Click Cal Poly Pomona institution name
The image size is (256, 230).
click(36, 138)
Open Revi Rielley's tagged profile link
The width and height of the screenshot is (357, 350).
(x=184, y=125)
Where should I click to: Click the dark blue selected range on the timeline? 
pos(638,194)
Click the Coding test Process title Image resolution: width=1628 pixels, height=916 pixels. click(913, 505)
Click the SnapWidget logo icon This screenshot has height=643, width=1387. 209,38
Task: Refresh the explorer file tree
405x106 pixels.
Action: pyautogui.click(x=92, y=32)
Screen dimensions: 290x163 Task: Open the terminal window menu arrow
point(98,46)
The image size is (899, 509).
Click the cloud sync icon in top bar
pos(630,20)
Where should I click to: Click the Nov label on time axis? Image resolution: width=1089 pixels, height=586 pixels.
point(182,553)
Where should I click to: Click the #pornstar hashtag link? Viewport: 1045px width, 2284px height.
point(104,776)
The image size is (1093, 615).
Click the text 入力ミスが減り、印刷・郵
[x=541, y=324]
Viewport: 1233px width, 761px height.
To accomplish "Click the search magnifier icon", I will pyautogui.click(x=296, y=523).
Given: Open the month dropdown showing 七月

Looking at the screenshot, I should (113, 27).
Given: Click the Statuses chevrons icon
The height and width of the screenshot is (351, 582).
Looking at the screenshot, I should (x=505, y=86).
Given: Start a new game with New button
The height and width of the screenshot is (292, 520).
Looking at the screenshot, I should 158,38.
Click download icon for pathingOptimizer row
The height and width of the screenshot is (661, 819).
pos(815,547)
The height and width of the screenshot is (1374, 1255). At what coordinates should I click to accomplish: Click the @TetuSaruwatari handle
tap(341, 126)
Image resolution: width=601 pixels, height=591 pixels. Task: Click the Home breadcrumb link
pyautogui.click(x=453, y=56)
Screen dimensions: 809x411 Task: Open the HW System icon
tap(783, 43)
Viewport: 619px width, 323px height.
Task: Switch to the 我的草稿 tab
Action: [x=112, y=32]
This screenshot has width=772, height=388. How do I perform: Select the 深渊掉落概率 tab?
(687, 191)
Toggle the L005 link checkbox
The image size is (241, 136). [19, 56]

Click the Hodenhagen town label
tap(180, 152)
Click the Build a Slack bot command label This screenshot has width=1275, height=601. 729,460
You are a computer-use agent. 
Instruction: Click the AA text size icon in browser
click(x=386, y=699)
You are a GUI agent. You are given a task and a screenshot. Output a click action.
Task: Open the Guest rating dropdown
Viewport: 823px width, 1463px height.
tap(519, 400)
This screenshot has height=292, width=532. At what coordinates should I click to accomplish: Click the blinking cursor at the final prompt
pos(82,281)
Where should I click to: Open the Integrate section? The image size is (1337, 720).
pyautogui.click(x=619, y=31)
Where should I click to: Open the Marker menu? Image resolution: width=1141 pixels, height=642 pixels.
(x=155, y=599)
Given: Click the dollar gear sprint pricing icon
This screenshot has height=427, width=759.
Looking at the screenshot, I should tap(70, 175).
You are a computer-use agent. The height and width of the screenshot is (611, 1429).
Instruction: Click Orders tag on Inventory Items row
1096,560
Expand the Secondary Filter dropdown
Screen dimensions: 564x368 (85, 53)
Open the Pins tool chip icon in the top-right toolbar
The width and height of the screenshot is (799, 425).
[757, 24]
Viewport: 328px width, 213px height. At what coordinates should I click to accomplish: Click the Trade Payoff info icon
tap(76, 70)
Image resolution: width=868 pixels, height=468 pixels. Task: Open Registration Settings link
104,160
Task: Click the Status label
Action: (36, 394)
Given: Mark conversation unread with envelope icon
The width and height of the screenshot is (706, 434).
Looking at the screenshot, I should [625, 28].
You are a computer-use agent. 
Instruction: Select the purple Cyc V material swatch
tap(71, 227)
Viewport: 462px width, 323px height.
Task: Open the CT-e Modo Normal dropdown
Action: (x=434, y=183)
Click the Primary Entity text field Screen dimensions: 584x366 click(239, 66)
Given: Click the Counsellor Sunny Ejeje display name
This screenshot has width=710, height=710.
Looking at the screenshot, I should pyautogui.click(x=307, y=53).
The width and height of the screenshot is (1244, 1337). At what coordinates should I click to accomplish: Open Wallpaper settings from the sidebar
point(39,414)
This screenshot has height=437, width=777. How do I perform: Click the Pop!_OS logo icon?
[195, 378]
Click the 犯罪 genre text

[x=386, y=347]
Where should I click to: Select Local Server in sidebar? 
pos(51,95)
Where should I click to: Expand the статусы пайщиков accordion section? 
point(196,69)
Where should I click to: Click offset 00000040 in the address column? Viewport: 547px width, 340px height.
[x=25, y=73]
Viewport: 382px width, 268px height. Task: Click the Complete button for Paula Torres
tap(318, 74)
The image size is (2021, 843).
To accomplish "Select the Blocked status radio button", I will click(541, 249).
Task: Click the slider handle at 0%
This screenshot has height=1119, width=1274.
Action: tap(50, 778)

__________

## WHAT TO WORK ON:
From the data above, extract the lines starting with the line that contains "Toggle the L005 link checkbox" and continuing through the line that contains "tap(519, 400)", and reproduce them verbatim.

## THE ANSWER:
Toggle the L005 link checkbox
The image size is (241, 136). [19, 56]

Click the Hodenhagen town label
tap(180, 152)
Click the Build a Slack bot command label This screenshot has width=1275, height=601. 729,460
You are a computer-use agent. 
Instruction: Click the AA text size icon in browser
click(x=386, y=699)
You are a GUI agent. You are given a task and a screenshot. Output a click action.
Task: Open the Guest rating dropdown
Viewport: 823px width, 1463px height.
tap(519, 400)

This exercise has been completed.